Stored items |
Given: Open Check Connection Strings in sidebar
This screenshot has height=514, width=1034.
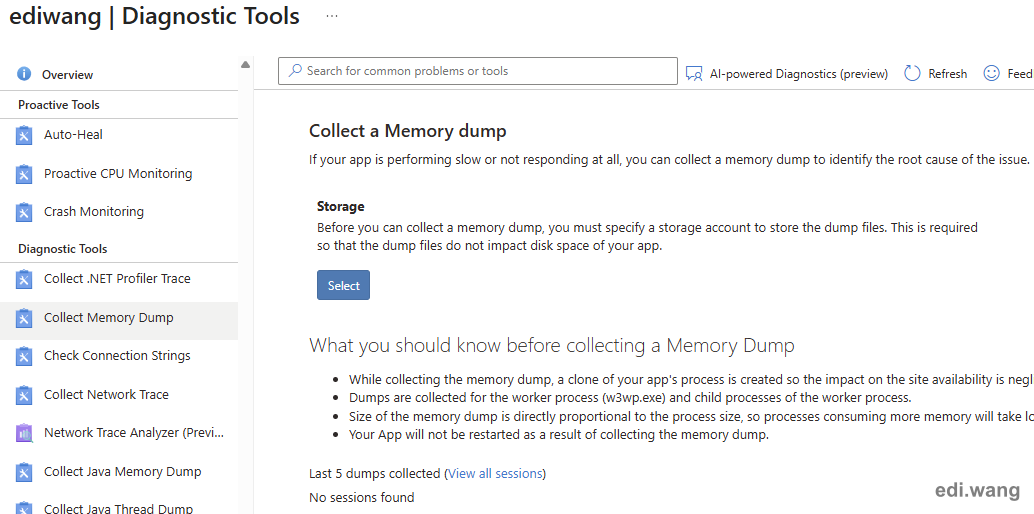Looking at the screenshot, I should (117, 356).
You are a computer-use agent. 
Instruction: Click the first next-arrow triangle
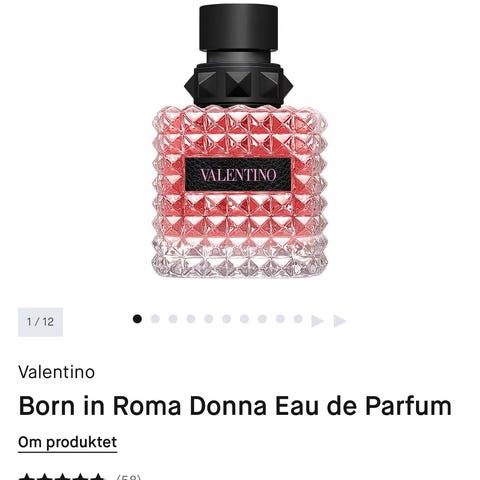pos(317,321)
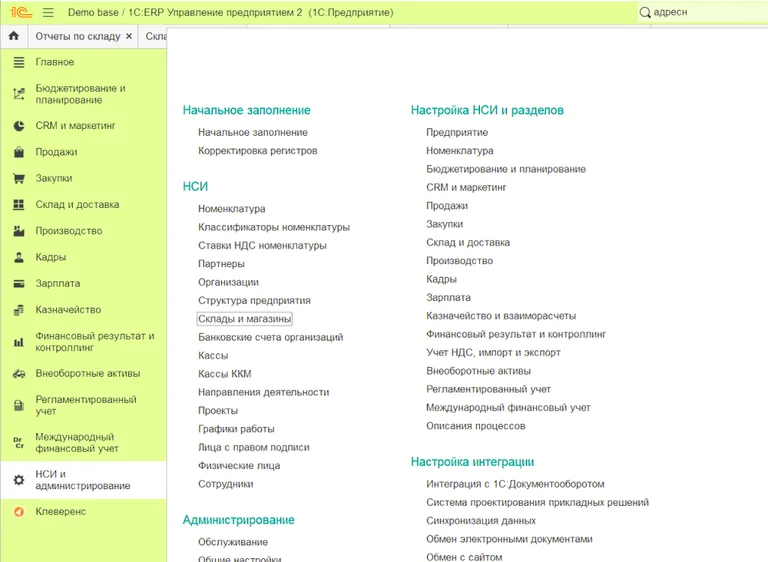The image size is (768, 562).
Task: Click the Внеоборотные активы vehicle icon
Action: 18,374
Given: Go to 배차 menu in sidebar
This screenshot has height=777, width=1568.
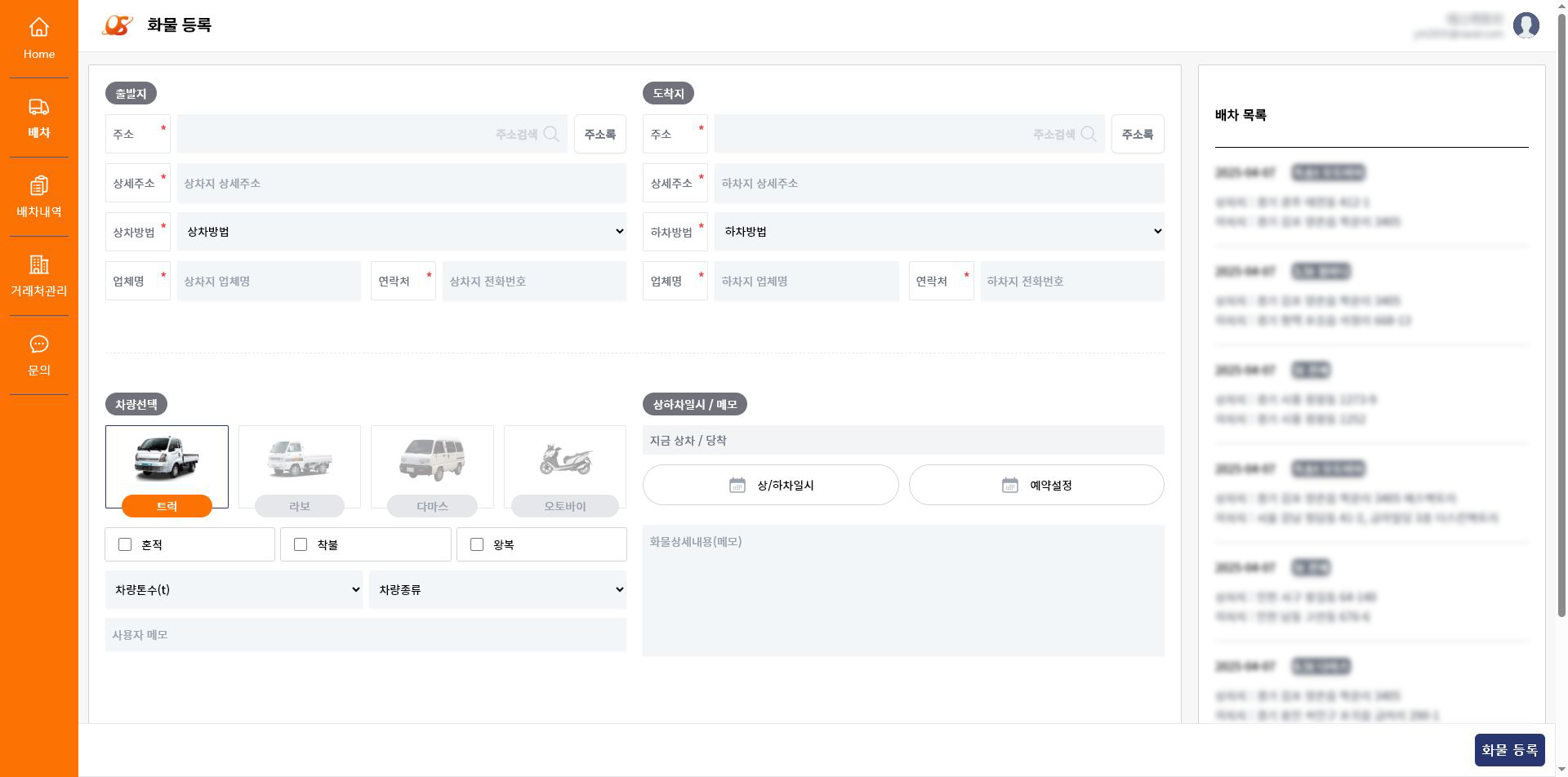Looking at the screenshot, I should click(38, 118).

What is expected |
Extract all lines of the records above that include "sidebar".

Exercise result |
Given: Open Check Connection Strings in sidebar
Given: Go to 배차 menu in sidebar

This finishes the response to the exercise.